Asuntos Internos: ¿A qué queremos jugar?


México deberá cambiar su imagen y lugar en el mundo. Por Gabriel Guerra Castellanos


POR Staff Rolling Stone México  



México deberá cambiar su imagen y lugar en el mundo. Por Gabriel Guerra Castellanos

Durante lustros, los gobiernos mexicanos no han sabido qué hacer con la imagen ni con la política exterior, en otras palabras, con su lugar en el mundo. Es hora de cambiar eso.

Por @Gabriel Guerra Castellanos

Desde sus orígenes, México enfrentó al mundo siempre más como una amenaza que como una oportunidad. Después de la larga peregrinación de los aztecas, que culminó con su asentamiento en la hoy caótica y pizpireta Ciudad de México, las demás llegadas de extranjeros terminaron mal para los de casa: Fueran invasiones y guerras de unos contra otros, la llegada de los españoles primero, de otros europeos igualmente rapaces después o de nuestros afables y expansionistas vecinos del norte; durante siglos, abrir las fronteras era una especie de pesadilla interminable, una suerte de cadena de “spam” incesante en el que cada nuevo arribo era peor que el anterior.

No hay que ser muy profundo o analítico para entender entonces el por qué de la aversión y la reserva mexicana al mundo. La Conquista y la Colonia no se caracterizaron por ser tiernas ni suavecitas en el trato a los pueblos originarios o indígenas, y entre la barbarie de toda guerra y los estragos causados por las enfermedades que importaron los españoles, fue un milagro que la población nativa no fuera totalmente eliminada. Según cálculos conservadores, cerca de dos terceras partes de los indígenas murieron por la espada o la viruela, sin contar los que padecieron (y fallecieron) durante la esclavitud disfrazada de evangelización y los amargos tiempos de la Colonia.

No todos los indígenas se opusieron a la llegada de los españoles, algunos colaboraron voluntaria o forzadamente, pero la historia mexicana no fue precisamente generosa con ellos: Ni la tristemente celebre Malintzin o Malinche –que dio nombre al adjetivo que hoy usamos para hablar de los entreguistas o extranjerizantes– y tampoco los tlaxcaltecas, que no sólo han tenido que cargar con el peso de vivir en un estado tan pequeño que el exceso de velocidad lo lleva a uno a Puebla, sino que además cargan con la probablemente injusta fama de traidores, por haberse aliado con los españoles en contra de sus amos y señores aztecas.

Con muchos trabajos, México se independizó, y le tomó más tiempo en hacerlo que en empezar a ser invadido por todos lados. En distintos momentos y con diferentes pretextos, a europeos y norteamericanos les dio por intervenir en una nación joven, frágil y dividida, que no sabía ni tenía cómo defenderse, y cuyos políticos, cosa rara, estaban más preocupados por sus propios intereses que por los del país.

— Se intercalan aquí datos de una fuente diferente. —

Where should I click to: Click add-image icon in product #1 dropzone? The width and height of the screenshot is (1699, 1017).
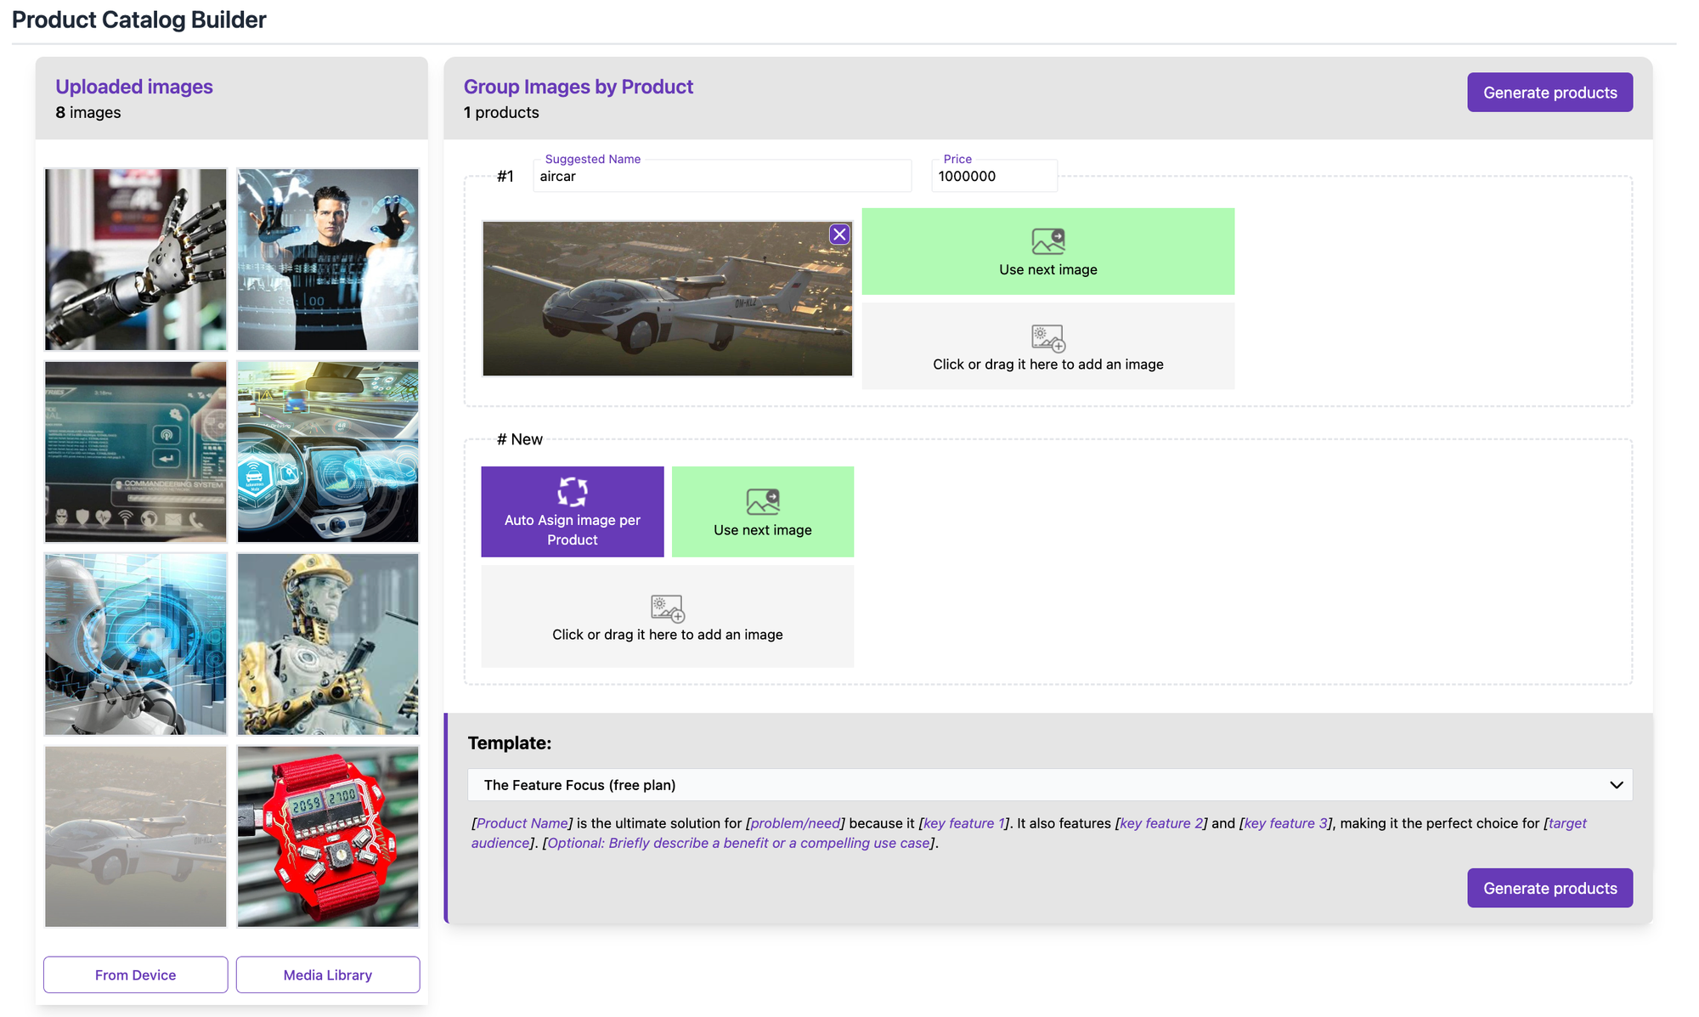(1047, 338)
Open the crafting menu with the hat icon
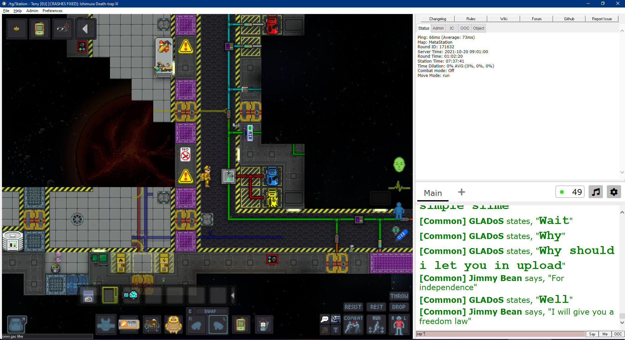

Un paseo que antes era obligado, y hoy ya no está de moda, es al Museo Nacional de las Intervenciones en Churubusco, en el que se relatan algunas de las más notorias, desde la española inmediata después de la Independencia hasta las estadounidenses de principios del siglo XX, pasando por la francesa de la Guerra de los Pasteles, la de EE UU que resultó en la perdida de la mitad del territorio, la otra francesa para tratar de imponer a Maximiliano como emperador, y una que otra adicional. En resumen, lo que el museo logra, además del relato histórico, es explicar (o alimentar, según sea el caso) la exacerbada paranoia frente al exterior que muchos mexicanos sentían, sienten o sentirán en algún momento de sus vidas.

Pero como somos bien contradictorios, por no decir “contreras”, por un lado nos brota el nacionalismo y lo defensivo, pero por el otro a muchos les da por querer emular o imitar lo extranjero, a veces sólo por moda o seguir la corriente, y en otras porque de plano tenemos alguna tuerca suelta en la cabeza. Sólo así me puedo explicar el afán colaboracionista de muchos paisanos nuestros: Con la corona española o la francesa, con los estadounidenses o con quien estuviera a la mano. Y no hablo de tlaxcaltecas ni de prisioneras mayas al servicio del invasor, sino de quienes activamente se aliaron con los intervencionismos extranjeros. En fin, cada quien con su cada cual.